There’s actually quite a bit of information to gather about Sherlock Holmes from RESI – about his talents and methods – even if they are not on display to their fullest possible extent in this story. Watson begins by sharing with the reader:
“[Sherlock Holmes] loved to lie in the very centre of five millions of people, with his filaments stretching out and running through them, responsive to every little rumour or suspicion of unsolved crime. Appreciation of nature found no place among his many gifts, and his only change was when he turned his mind from the evil-doer of the town to track down his brother of the country.”

This insight into Holmes’s character is followed by a magnificent string of deduction on the Detective’s part. The deductions are of little import to the overall scope of the narrative, but he is able to catalog Watson’s entire train of thought and is even able to accurately remind Watson of how this train of thought began when the Doctor himself was unable to remember. This exercise into fundamental Sherlockian method is followed by the two men taking a stroll around London: “For three hours we strolled about together, watching the ever-changing kaleidoscope of life as it ebbs and flows through Fleet Street and the Strand. His characteristic talk, with its keen observance of detail and subtle power of inference, held me amused and enthralled.”

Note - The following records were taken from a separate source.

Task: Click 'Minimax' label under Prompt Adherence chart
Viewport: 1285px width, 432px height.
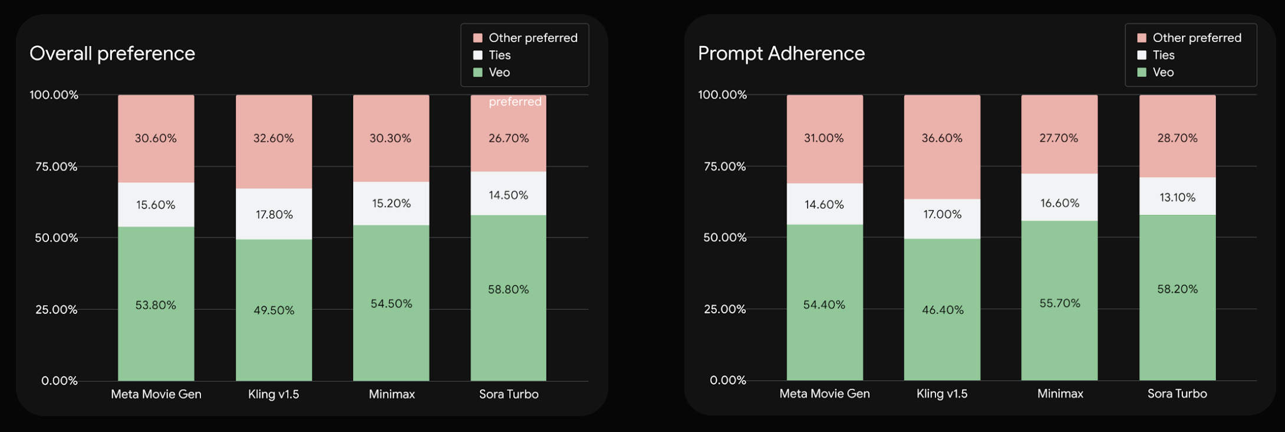Action: 1060,394
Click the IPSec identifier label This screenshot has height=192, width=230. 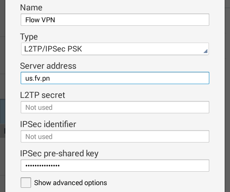[x=48, y=124]
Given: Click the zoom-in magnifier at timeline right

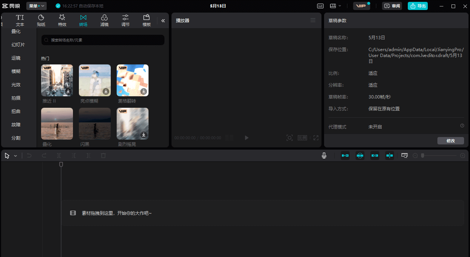Looking at the screenshot, I should (462, 156).
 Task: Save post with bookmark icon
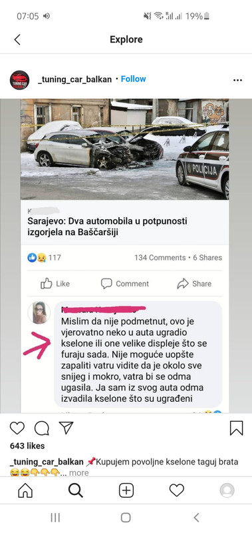(x=237, y=428)
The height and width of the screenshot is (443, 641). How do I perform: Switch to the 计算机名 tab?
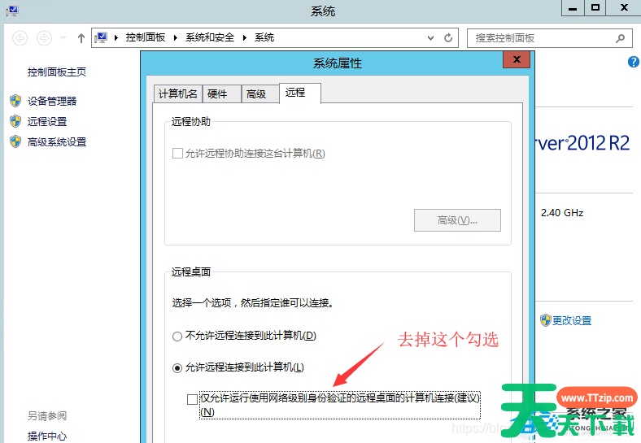177,93
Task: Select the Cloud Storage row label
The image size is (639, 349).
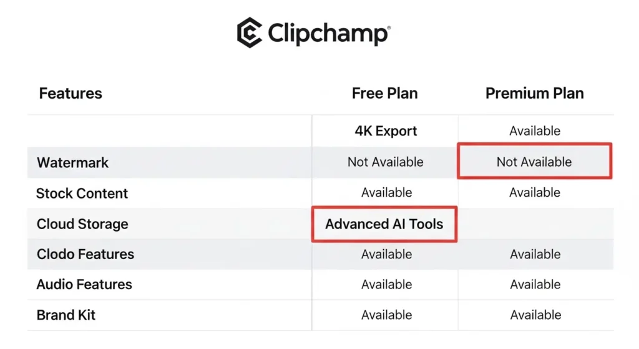Action: (82, 224)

And so the reader finds this particularly charming sketch of Sherlock Holmes and John Watson as friends – a sliver of insight into the relationship that fuels the narratives of the Canon for so many readers. We see Holmes and Watson in a companionable, easy intimacy that comes with a long acquaintance. We see Dr. Watson charmed by his friend on the mere merit of Holmes being himself, nothing more. We see Sherlock Holmes at ease, and at his best.

I once got into a discussion with another Sherlockian about just how many of the stories in the Canon are owed to characters making extremely poor life choices, or being otherwise unable to spot glaring red flags. Obviously, RESI is one of these stories. Where would the reader be if Dr. Trevelyan had reflected for only a moment on the peculiarities of this stranger’s generous offer, and had decided to try his hand at researching nervous disorders for a bit longer? Likewise, what if Mr. Melas had said, “No, I don’t think I shall accompany you to an undisclosed location to translate for you at this late hour” (GREE)? Or if young Englishwomen had paid more cautious attention to those rumors circulating around that Baron Gruner fellow (ILLU)? Or even if Dr. Watson has said to young Stamford, “Beating the subjects in the dissecting room, you say? Oh, never mind. I’ve always imagined that I would be better off living on my own anyway” (STUD). So every story in the Canon has something to recommend to it, even if it is only a reminder of what might have been, or what never was.